The multi-modality sensor fusion technique is an active research area in scene understanding.
Thus, we explore the RGB image and semantic-map fusion methods for
depth estimation. The active depth sensors are unable to predict the depth-map on
illuminated and monotonous pattern surfaces. In this work, we propose a semantic to-depth generative adversarial network (S2D-GAN) for depth estimation from RGB
image and its semantic-map. In the first stage, the proposed S2D-GAN estimates the
coarse level depth-map using a semantic-to-coarse-depth generative adversarial network
(S2CD-GAN) while the second stage estimates the fine-level depth-map using a
cascaded multi-scale spatial pooling network.
The existing air medium-based depth estimation techniques do not work for the
underwater environment. Thus, we propose an end-to-end underwater generative
adversarial network (UW-GAN) for depth estimation from an underwater single image.

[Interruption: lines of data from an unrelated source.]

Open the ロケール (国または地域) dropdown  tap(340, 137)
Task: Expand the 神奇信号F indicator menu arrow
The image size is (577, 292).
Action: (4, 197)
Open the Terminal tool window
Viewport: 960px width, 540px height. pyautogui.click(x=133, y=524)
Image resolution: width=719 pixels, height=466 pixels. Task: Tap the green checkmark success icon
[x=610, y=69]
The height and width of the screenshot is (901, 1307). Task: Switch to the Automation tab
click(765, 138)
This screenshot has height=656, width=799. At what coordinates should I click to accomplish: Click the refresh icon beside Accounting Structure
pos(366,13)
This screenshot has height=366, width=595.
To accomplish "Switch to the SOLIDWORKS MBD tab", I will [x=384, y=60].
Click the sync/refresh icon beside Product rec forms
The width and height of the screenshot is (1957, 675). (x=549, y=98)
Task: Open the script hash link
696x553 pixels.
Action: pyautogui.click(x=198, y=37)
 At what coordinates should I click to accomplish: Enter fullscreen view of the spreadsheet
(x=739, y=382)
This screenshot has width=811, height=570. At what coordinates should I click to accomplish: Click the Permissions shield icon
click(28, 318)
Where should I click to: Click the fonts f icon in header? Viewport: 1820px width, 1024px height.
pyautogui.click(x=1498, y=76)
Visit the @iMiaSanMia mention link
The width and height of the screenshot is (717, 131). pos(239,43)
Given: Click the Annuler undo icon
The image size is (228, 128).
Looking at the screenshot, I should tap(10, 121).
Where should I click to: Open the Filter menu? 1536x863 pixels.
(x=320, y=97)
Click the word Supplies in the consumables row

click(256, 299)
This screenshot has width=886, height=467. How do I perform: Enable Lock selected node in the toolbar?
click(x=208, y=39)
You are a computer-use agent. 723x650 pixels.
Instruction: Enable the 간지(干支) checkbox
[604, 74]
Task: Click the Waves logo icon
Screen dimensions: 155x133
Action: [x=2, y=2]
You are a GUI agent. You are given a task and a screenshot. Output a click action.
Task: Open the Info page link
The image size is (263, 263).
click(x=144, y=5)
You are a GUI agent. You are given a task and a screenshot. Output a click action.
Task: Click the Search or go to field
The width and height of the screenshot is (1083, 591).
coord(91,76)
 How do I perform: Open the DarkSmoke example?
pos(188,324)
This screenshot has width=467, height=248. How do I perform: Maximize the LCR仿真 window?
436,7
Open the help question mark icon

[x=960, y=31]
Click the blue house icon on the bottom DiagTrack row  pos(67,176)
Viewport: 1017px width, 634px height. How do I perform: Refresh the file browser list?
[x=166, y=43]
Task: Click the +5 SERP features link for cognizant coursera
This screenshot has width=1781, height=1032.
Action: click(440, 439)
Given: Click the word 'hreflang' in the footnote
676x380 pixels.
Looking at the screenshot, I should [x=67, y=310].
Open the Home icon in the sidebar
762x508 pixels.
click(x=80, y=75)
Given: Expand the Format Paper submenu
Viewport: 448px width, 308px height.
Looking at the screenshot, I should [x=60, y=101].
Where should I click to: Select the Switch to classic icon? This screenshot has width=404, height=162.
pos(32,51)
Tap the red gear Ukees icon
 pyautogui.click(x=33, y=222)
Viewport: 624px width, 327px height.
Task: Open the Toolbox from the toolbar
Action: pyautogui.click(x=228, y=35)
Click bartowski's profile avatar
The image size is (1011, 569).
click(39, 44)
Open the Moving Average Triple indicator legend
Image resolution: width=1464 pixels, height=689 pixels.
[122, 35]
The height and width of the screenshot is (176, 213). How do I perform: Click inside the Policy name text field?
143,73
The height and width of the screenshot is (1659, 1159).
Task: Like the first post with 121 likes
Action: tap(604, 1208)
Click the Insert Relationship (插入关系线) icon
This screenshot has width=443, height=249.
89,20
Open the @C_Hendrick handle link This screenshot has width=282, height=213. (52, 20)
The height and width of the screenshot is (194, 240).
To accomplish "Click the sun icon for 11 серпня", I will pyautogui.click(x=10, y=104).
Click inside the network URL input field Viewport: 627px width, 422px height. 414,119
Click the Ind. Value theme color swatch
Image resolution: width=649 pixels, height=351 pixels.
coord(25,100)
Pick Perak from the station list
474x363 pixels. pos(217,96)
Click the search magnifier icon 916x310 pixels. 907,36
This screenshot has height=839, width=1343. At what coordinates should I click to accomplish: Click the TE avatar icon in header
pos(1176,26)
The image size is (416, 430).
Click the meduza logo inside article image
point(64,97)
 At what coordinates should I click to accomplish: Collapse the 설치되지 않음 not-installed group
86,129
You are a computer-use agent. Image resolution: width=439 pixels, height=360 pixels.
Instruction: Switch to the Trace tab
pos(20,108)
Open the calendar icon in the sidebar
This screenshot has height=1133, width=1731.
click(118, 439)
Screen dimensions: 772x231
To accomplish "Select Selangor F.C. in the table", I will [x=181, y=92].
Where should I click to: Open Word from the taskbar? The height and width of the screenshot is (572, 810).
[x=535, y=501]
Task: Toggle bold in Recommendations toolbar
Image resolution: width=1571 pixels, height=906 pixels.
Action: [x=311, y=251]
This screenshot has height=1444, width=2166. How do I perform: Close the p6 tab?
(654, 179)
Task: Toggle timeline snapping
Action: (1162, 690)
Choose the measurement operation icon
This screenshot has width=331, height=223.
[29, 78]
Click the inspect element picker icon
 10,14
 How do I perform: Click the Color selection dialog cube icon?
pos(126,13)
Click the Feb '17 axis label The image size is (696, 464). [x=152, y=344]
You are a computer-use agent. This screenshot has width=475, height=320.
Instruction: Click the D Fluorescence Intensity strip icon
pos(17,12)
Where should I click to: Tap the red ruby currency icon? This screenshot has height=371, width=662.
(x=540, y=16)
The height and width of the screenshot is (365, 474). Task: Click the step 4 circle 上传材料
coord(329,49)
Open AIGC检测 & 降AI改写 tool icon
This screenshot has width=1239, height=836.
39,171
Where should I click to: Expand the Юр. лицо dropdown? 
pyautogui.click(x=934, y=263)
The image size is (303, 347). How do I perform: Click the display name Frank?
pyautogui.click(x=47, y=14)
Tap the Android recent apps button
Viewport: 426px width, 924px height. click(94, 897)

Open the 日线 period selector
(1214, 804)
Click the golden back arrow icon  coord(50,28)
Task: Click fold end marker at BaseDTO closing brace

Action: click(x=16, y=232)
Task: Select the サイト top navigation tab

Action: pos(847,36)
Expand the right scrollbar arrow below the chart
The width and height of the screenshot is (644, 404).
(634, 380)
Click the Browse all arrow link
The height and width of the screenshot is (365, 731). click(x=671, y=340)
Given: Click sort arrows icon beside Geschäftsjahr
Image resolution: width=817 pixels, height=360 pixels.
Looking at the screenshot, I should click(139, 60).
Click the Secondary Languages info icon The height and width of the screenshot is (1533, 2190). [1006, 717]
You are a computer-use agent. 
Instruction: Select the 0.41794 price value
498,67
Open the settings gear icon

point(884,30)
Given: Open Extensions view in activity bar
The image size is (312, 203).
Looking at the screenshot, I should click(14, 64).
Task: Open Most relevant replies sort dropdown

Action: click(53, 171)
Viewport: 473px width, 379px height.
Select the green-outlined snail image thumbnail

Initially, a coarse-level depth map is estimated using the underwater coarse-level
generative network (UWC-Net). Then, a fine-level depth map is computed using the
underwater fine-level network (UWF-Net) which takes an input as the concatenation
of the estimated coarse-level depth map and the input image. The proposed UWFNet
composes of spatial and channel-wise squeeze and excitation blocks for fine-level
depth estimation. Also, a synthetic underwater image generation approach for large
scale database is proposed. The presented UW-GAN framework is also investigated
for underwater single-image enhancement.
In general, depth estimation methods do not predict the refined depth map output.
To resolve this problem,we propose a novel two-stream occlusion boundary prediction
(OBP-GAN) for boundary map and ORI-map estimation. The boundary and ORI-map
can be further utilized as an important cue for the task of depth-map refinement from
single images. Further, a depth-map refinement network (DMR-GAN) for refining the
depth estimated from monocular images using boundary and ORI-map is also proposed.
The proposed depth estimation approaches are evaluated on the current state-ofthe-
art databases such as NYU RGB-D v2, KITTI Odometry, SUN-RGB, real-world air
and underwater images, and synthetic underwater image dataset. Standard quantitative
evaluation parameters such as RMSE, Rel, log10, δ1, δ2, and δ3 are used to
evaluate the proposed depth estimation approaches.